It is remarkable how little attention was paid in the Spanish electoral campaign to the role a future government should play in the ongoing politics of the Eurozone.
The political scene in Spain has of course been deeply affected by Europe’s rigid response to the hardship in the Eurozone’s southern states. Not only did Podemos grow out of an anti-austerity movement. The limited jobs recovery that Spain has seen in recent months (one of the conservative government’s main selling points) was achieved only in the context of the ECB’s turn to quantitative easing and of the fiscal easing that the Rajoy government tolerated in the run-up to the elections. The labor market reforms introduced by the PP in 2012 have meanwhile contributed to a fall in collective bargaining coverage, a sharp deterioration in employment conditions, as well as a significant increase in the proportion of the population at risk of poverty, including those “in-work”. A renewed intensification of fiscal austerity to meet European demands could easily undo the country’s precarious recovery. Time and again, the response of the Commission to such observations has been that labor market reforms have not gone far enough and that Spain needs to implement a further round of flexibilization—a view also espoused by Ciudadanos (though it is framed in terms of an “equalisation” of employment conditions for temporary and indefinite workers).
Given the importance of these issues, it is remarkable how little attention was paid in the Spanish electoral campaign to the role a future government should play in the ongoing politics of the Eurozone. All parties formally took the position that they would seek greater flexibility from Europe on the fiscal front in the coming months. Yet, when it came to debate, the issue was almost invariably reduced to whether or not Podemos’ anti-austerity platform would take Spain down the disastrous path of the Syriza government in Greece. Hyperbole left no room for serious consideration of the question.

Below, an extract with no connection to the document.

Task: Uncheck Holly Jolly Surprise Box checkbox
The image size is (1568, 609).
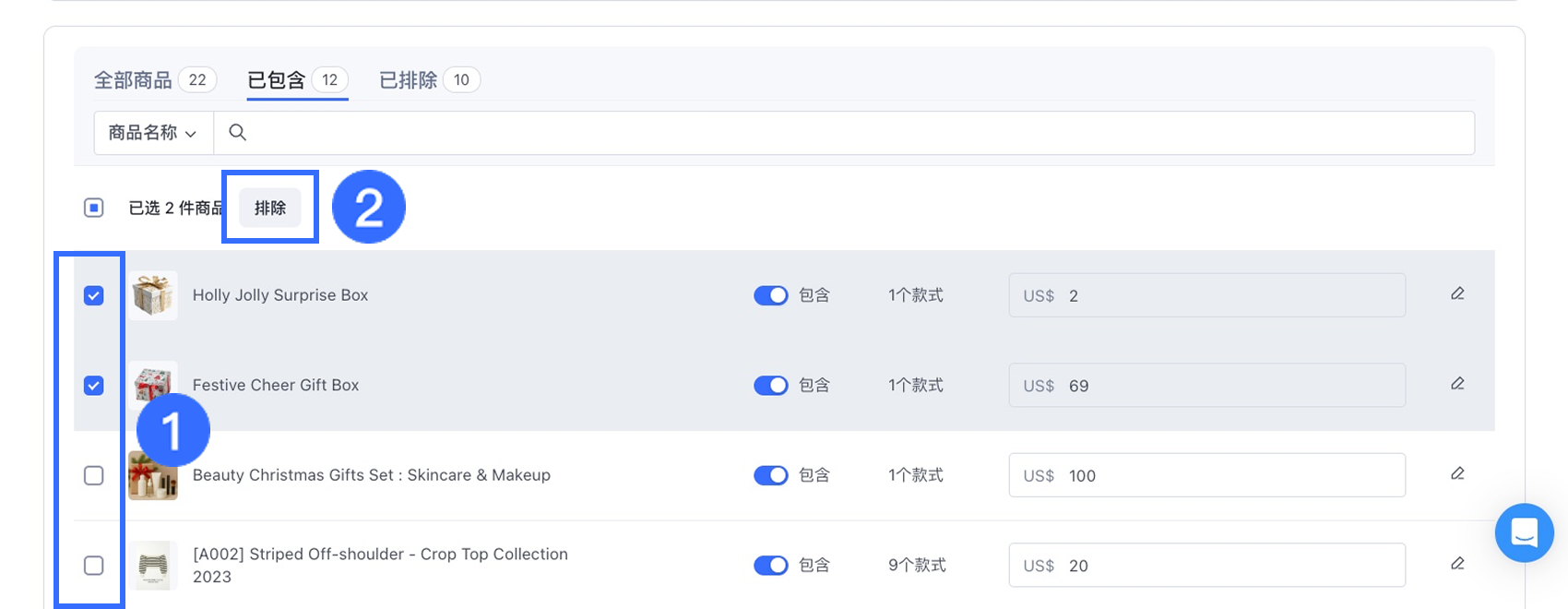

As one PSOE politician put it to his Podemos counterpart during one of the last pre-electoral debates, in matters such as these, it was best for Spain “not to punch above its weight.” That outlook does not paint a hopeful picture for other Eurozone governments hoping to balance the entrenched German view that has ruled Europe’s response. Indeed, it appears a caricature of the “Merkelism” at work in the Eurozone that Wolfgang Streeck and Maurizio Ferrera have recently written about. If the PSOE finally does establish itself as the key veto player over the policies of a new minority government led by the PP, one can only hope that it will use that position to rebalance social policy at home and to play a more constructive role in Europe.